Best and Worst PR Moves of 2011

December 28, 2011 (NEWS RELEASE)

The Worst:

Charlie Sheen: From tiger blood to Adonis DNA, Sheen's one-liners sparked a media firestorm but once the dust began to settle, the same crazy shtick quickly turned to media overexposure; especially with the bombing of Sheen's Violent Torpedo of Truth Tour.

Rep. Anthony Weiner: The frenzy surrounding a picture of an underwear-clad Weiner was made worse by the Congressman's actions and handling of the situation. "He committed every PR mistake in the book," says Chapman. "Instead of ripping off the band-aid and coming clean, he denied any wrongdoing until he was backed into a corner."

Herman Cain: The former GOP frontrunner has faced his fair share of PR woes on the campaign trail after a string of sexual harassment allegations were made public but rather than tackling the story head on, he allowed the rumor mill to continue spinning with more accusations coming out of the woodwork.


b>Bank of America: The fallout from Bank of America's $5 debit card fee was not only a public relations disaster, but caused the bank to lose its No.1 ranking among the big banks. "Bank of America attempted to set a trend in the banking industry, while the competition focused on the concerns of the consumer," says Chapman.

The Best:

Sony: In April Sony's PlayStation Network (PSN) was hacked, exposing the personal information of nearly 77 million users. In the wake of the aftermath, CEO Howard Stringer released an apology and offered identity theft insurance as well as numerous video games and music downloads to affected users free of charge. "Stringer took responsibility for the mishap, offered a contrite apology and a proactive solution for customers affected," says Chapman. "Freebies certainly don't hurt either."

Justin Timberlake: Timberlake accepted an invitation to the annual Marine Corps Ball and made good on his promise by taking 23 year old Cpl. Kelsey De Santis to the event. He later posted on his website what an honor it was to attend.

Mayor Rahm Emanuel: Emanuel served as President Obama's Chief of Staff during the onset of the economic crisis, and offered a heartfelt resignation when he set his sights on Chicago's mayoral campaign. Despite facing ballot setbacks, Emanuel's team helped secure a successful election campaign.

RECORDED INFORMATION:
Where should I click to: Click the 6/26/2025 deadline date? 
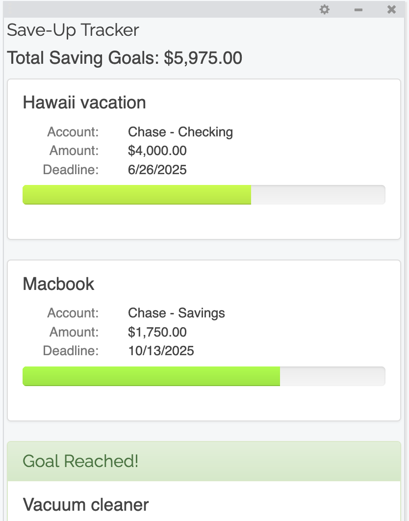click(x=157, y=170)
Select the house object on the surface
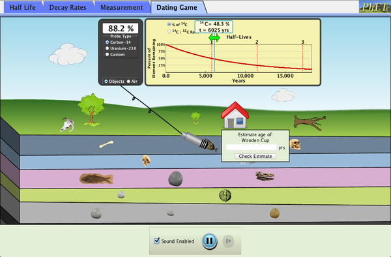Screen dimensions: 391x257 point(235,115)
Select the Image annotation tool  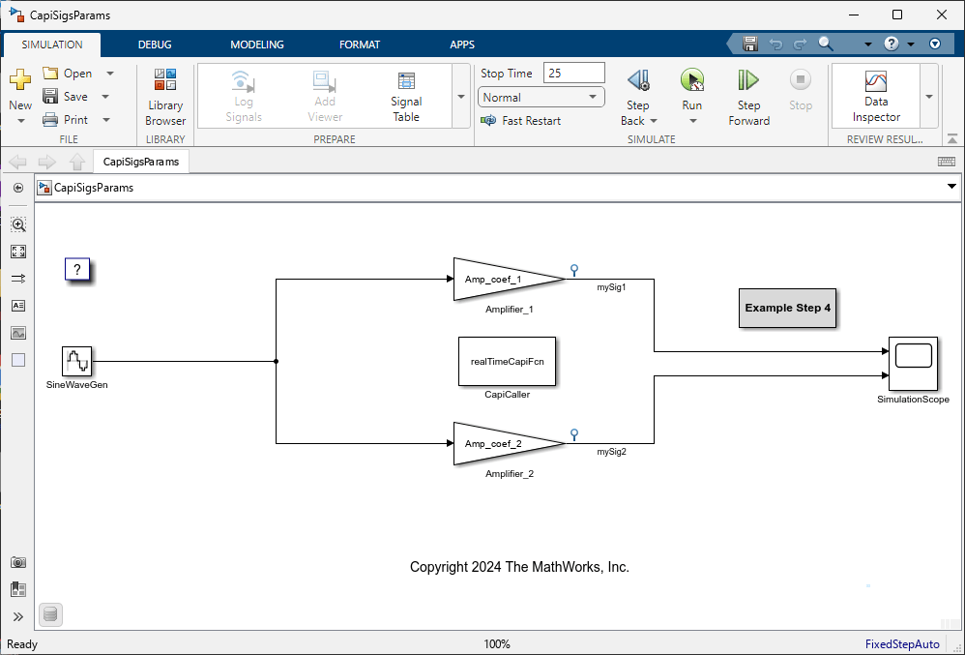click(18, 333)
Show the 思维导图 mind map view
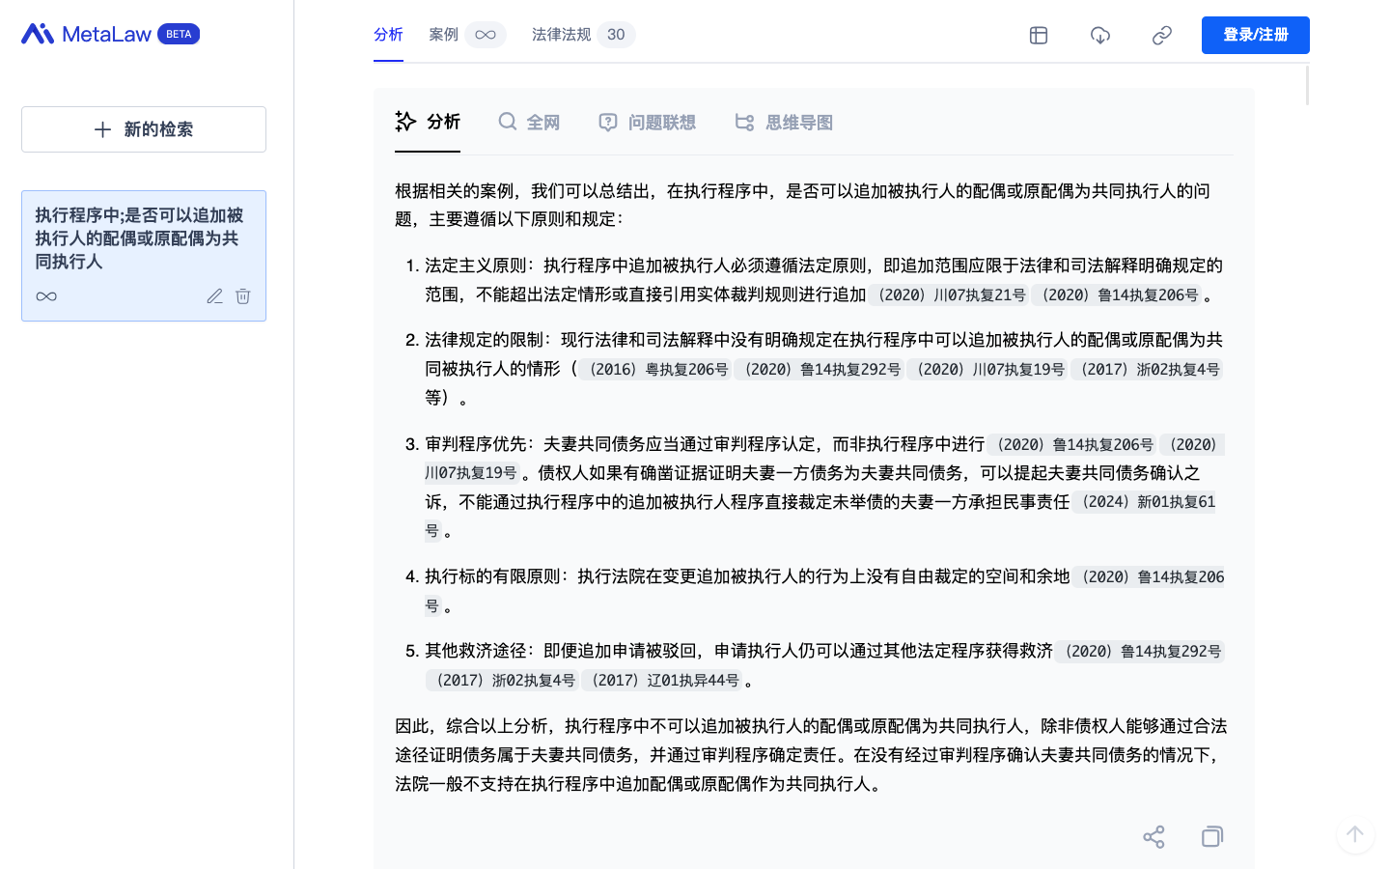The height and width of the screenshot is (869, 1390). tap(784, 123)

WHAT YOU ARE ASKED TO DO: Write down the part of the PR moves release starting with "Rep. Anthony Weiner: The" and going on through "of the woodwork.", word for word. The rows are separate material and have no connection to the PR moves release.

SOLUTION TO THE EXERCISE:
Rep. Anthony Weiner: The frenzy surrounding a picture of an underwear-clad Weiner was made worse by the Congressman's actions and handling of the situation. "He committed every PR mistake in the book," says Chapman. "Instead of ripping off the band-aid and coming clean, he denied any wrongdoing until he was backed into a corner."

Herman Cain: The former GOP frontrunner has faced his fair share of PR woes on the campaign trail after a string of sexual harassment allegations were made public but rather than tackling the story head on, he allowed the rumor mill to continue spinning with more accusations coming out of the woodwork.